What's not to love about these incredible teachers of miraculous metamorphosis? They begin as this bubbly, floaty, sticky pile of black speckled jelly mass of eggs and in a few weeks they are frogs! You get to watch them grow legs, then pop some arms. Get reptilian features like bug eyes, speckles and all shades of green. To be apart of that process is nothing short of awe. At 56, STILL a tad in love with them.
So these past few springs, while learning the game of golf, you can imagine my angst being privvy (after a few good spring showers) to a sandtrap or two, filled with water, swimming with tons of taddies. Being unprepared to rescue (containers, net, et al) and because of a push from the hubby "you are not holding everybody up while we rescue frogs," I let it go. And days later, year after year, upon return to the sandtrap, I would find it bone dry knowing full well (cue sound of my heart breaking) that all of those precious babies were gone.
Well not this year!!
As expected, after a big rainstorm, hole number five at Arrowhead Golf Club was a whopping puddle of tadaboodanza. Not a huge amount first time out. WAWA cup (conveniently tossed nearby) was ready.
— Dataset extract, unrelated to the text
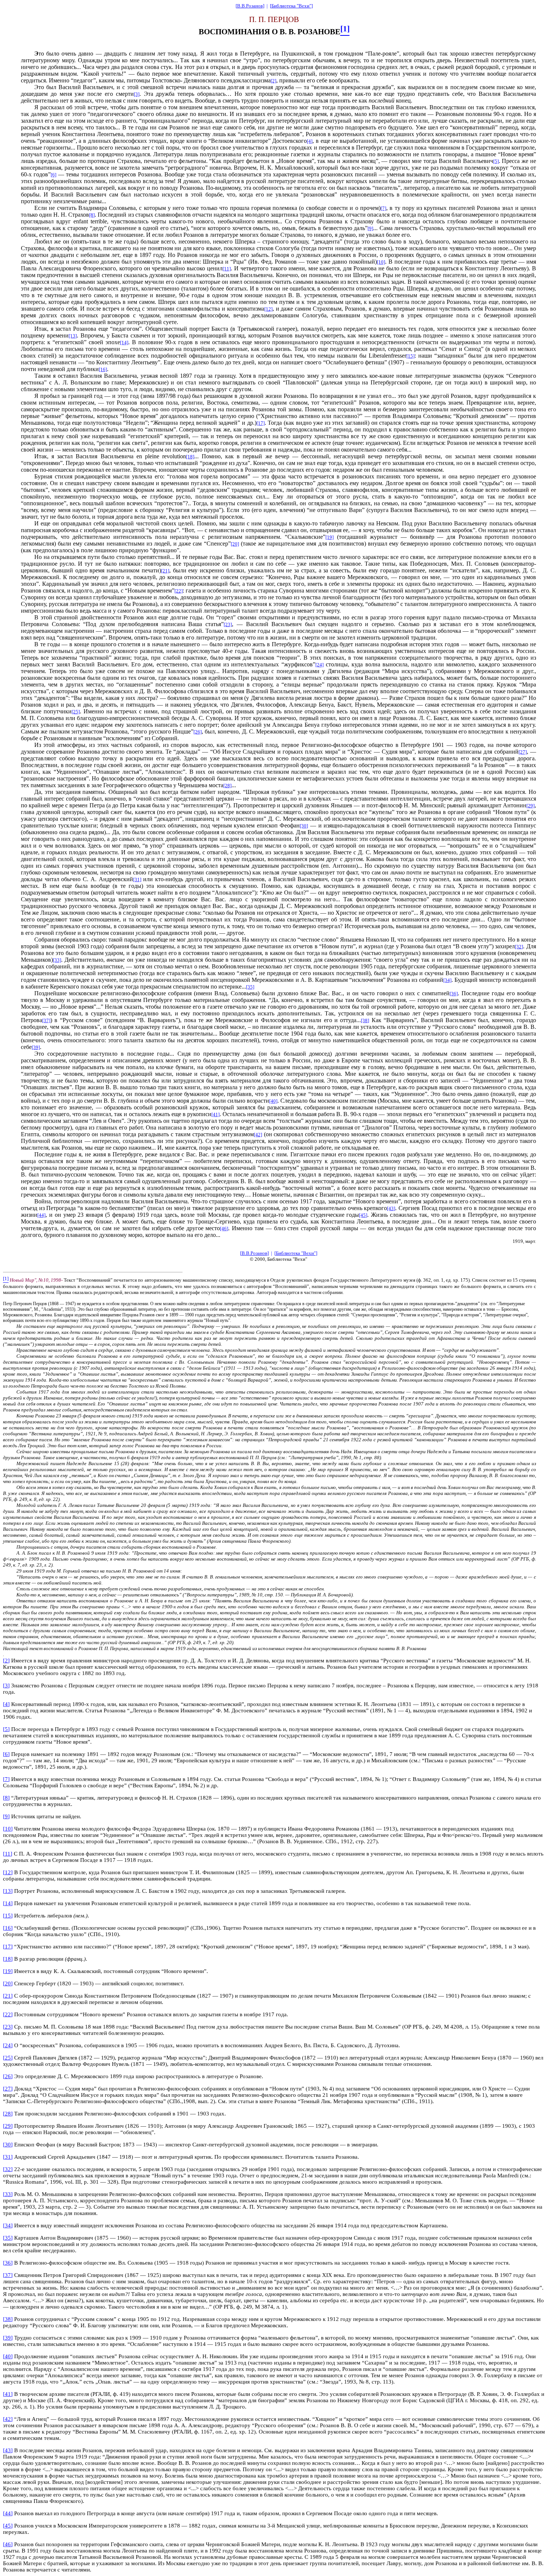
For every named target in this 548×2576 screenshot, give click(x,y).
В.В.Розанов (250, 6)
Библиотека (283, 6)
Hubby got them while I putted (so as not to hold anybody up ... ugh) and he nabbed me the first 5. (He golfs barefoot so it made the most sense that he went straight into the wet)I grabbed some algae from the lake and we spent the next 13 holes making sure we did not hit a bump on the course. All taddies intact. We got enough lake water in beer bottles to fill a small jar at home and onto my kitchen windowsill they sat.
I was 10 again. A kid on a mission to save the frogs.
I went to the pet store and nabbed this small reptile mover net thing. It would be easier to grab a few more. I cleaned out a jar. And a giant plastic pretzel barrel. Little did I know what I would find.
When we landed on hole 5 a week later that same sand trap was engorged again and filled to the brim with tadpoles. My first scoop must have netted 50. Next 50 more. They were tiny little black sperms. Got them home and divided them into three jars. I was ready with good water (Aquasana water purifier takes 99% of bad stuff out, especially chlorine). I made them cute little homes.
I researched raising tadpoles, most especially because they needed to be fed and my supply of lake algae was being voraciously consumed. YOUTUBE videos showed me boiled leaf lettuce. And that has been their steady diet for the past month. They not only eat in a feeding frenzy, they are also champion poopers and their little tanks quickly become three larger, more shallow homes that needed to be cleaned every two days. I collected as much rainwater as I could, and the rest was filtered by our home water filtration system. Chlorine would kill them pretty quick.
It is now weeks later. The tads we caught have grown in rapid fashion. They are pretty low maintenance. I am guesstimating we got over 300 and not soon enough ... days later the sand trap was dry and the rest of the thousands did not make it. Feels good to save these precious creatures and their gift to me is that chance to watch them grow into little frogs.
Of the 300 or so, I only lost 3 so far! Those three are now fertilizing my deck tomatoes. As of today, I have three frogs, many with legs and I am searching for the place to release them. The golf course lake or one of the small ponds on hole one will probably be the place, I just do not see frogs there and I fear chemicals in the grass might be running into the waters. I know of the 300 maybe 4 will survive. Just feels good to know at least four made it.